On top of this, a music creator or rightsholder would want all of the digital streaming platforms and music-related services and apps to be connected to the network, so that these services could make payments directly to rightsholders, according to the ownership structure embedded in the smart contracts of their copyrighted works. This would be marvelously efficient, as some pilots we’ve conducted have demonstrated, but it is also another big ask.
That’s what it would take for the industry to be fully decentralized and permissionless. There need to be financial incentives for all the participants of the network, or these big asks will go unanswered. And we thought a global repertoire database was hard!
However, the outlook is not as gloomy as it might seem, despite all the big asks. There’s hope if we aren’t overly purist and doctrinaire about decentralization. The traditional legal system will catch up, though it definitely will not lead us there. This is exactly what happened in finance: the financial regulatory environment has been playing catch-up to digital currencies and crypto-assets. It did not lead this effort towards the decentralization of finance. Why would anything be different with music?
While this happens, a hybrid approach that slowly builds on decentralized protocols like the tokenization of rights management or DAOs for artists and their fan communities will help us find the right way to balance centralized structures and decentralized benefits.
This isn’t an exotic suggestion; hybrid approaches are everywhere in crypto. Take Coinbase, the first crypto company to IPO. It built the largest centralized and regulated exchange for cryptocurrencies and digital assets, something that did not stop crypto purists from backing the company. Ultimately, Coinbase’s success has boosted awareness of digital assets for the crypto industry, for the greater good. The same thing is possible with creative industries.

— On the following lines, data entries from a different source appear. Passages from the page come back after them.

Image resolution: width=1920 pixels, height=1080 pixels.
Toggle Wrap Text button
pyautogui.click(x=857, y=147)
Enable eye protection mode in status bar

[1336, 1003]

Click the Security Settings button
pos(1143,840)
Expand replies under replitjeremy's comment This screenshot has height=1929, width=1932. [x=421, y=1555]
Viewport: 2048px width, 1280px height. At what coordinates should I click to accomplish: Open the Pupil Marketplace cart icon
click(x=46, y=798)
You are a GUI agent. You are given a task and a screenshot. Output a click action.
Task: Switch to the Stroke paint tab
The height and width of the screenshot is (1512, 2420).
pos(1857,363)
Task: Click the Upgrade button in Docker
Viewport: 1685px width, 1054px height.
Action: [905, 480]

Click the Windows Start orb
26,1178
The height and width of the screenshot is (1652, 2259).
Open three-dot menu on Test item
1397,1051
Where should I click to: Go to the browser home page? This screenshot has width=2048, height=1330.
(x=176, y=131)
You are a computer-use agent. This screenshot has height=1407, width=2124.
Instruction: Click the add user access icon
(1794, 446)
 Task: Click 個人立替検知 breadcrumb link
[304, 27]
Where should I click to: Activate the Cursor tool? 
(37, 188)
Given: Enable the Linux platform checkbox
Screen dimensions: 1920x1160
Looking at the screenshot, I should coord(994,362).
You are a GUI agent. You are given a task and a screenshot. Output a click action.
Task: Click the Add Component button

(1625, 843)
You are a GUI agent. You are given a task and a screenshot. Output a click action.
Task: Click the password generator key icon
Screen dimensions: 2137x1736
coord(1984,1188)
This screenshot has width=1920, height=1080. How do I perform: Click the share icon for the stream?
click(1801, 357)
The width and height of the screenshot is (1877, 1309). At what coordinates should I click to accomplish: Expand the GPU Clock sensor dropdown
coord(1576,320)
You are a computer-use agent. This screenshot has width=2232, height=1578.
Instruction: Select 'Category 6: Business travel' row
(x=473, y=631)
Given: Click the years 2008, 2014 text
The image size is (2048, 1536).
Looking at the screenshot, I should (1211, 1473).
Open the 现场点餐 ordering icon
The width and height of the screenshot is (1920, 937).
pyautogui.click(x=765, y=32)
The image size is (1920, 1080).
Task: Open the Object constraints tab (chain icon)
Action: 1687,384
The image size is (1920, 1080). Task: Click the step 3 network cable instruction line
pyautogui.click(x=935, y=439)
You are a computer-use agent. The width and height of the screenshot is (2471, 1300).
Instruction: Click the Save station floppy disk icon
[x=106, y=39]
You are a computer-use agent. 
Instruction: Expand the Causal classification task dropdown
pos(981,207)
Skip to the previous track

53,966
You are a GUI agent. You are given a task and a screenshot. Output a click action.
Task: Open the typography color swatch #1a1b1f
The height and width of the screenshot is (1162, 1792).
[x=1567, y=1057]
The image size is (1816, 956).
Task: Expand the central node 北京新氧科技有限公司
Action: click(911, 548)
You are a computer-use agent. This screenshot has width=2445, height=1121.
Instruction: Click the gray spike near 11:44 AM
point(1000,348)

Digital assets, be they digital collectibles or rights, are here to stay. Creative IP is a massive $500B untapped asset class ($39B in music royalty collections alone currently off-chain) that could benefit more at this point from a centralized exchange than it would benefit from a cool decentralized network with no scale. At its core, the answer lies in better, more effective rights management and in a good protocol for copyright and royalty settlement to set the stage for future decentralization, as needed. Smart contracts will become the application layer that turns the internet into a native settlement layer, meaning fewer middlemen and less accounting and shuffling of royalties.
While implementing new tech is important, it’s more important to capture and realize more value for creators. Decentralization may help us do that, but the road ahead is long. Without rights management at the protocol level, the music industry will never fully reap the benefits of blockchain or decentralization.